彼女を強く励まし、心を奮い立たせようとするリュボフ(愛を得た女は強いね)。
その言葉を受けてサラは、生まれたばかりの赤子のように、美しく「ない」泣き顔を見せてしまう(見た目良く整えた記号的な所が無い、心に染みる「生」っぽい泣きはもう、ただ凄いとしか)。
 格好良く「ない」本音を叫び合いながら、ゲインとアスハム、因縁の対決。
この辺りの みっともなさとか生々しさが富野アニメの真髄!
 いきなり現地を訪れている二人の争いの出発点(かな?)、カリン。
 「ヤーパン忍法」を駆使していたガウリが、オーバーデビルに意識を奪われた途端、「デビル忍法」と名乗るワザを使い始める この土壇場に来ての馬鹿馬鹿しさ(笑)。
それに対抗して、「女教師忍法・縄抜けの術!」と叫ぶや上着(?)を脱ぎ捨てて相手の束縛から逃れ、シリーズ開始当初のえっちな格好に戻って、これこそ女教師忍法の極意か、キス一発でガウリをオーバーデビルの支配から解き放つアデット。
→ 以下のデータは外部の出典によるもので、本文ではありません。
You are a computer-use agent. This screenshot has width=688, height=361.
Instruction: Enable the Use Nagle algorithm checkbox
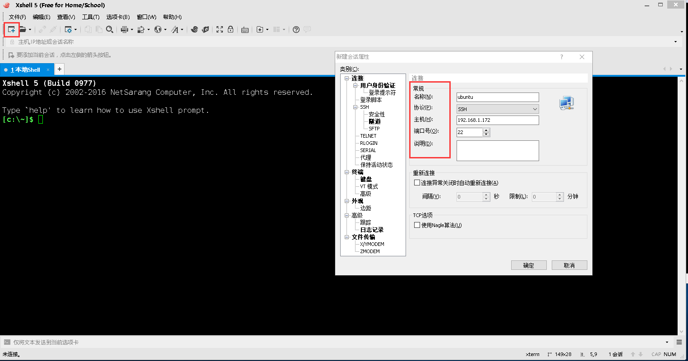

 油断していると置いて行かれそうなスピードで、登場した幾多のキャラクター達と様々なドラマに対し、フォローを入れエピソードを追加しピリオドを打つ。
 見てると脳内にアドレナリンが湧きだして来、些末な事など気にならなくなり(気にならなくさせられ)、やたらにテンションが上がってしまう。
 こんなの、アリなんだあ。
 並の人間には真似出来ない、老いて(失礼)なおパワーを失わず激走する富野監督と、もちろん力のある大勢のスタッフならではの荒技。

 残り1話でどういう終わり方を見せてくれるのか。
 結局ヤーパンには辿り着けないのかな?「ほら、あれがヤーパンだ」ぐらい遙かにその姿を見せてお仕舞い?
 期待しつつ、放送を待ちたい。



 16日に書いた『機動戦士ガンダムSEED』の感想中の、
「やれば出来るじゃないか」
という表現は、自分を高みに置いて評価を下しているようで不適切では?と、某漫画家の先生より ご指摘を頂く。
 そんなつもりなど全然 無かったが…読み返してみると、確かに、そうとしか読めない。

 ええと、ここに「何故そういう表現を使ってしまったか」についての言い訳を書いてみたけども、どうしたって単なる言い逃れになってしまうので割愛。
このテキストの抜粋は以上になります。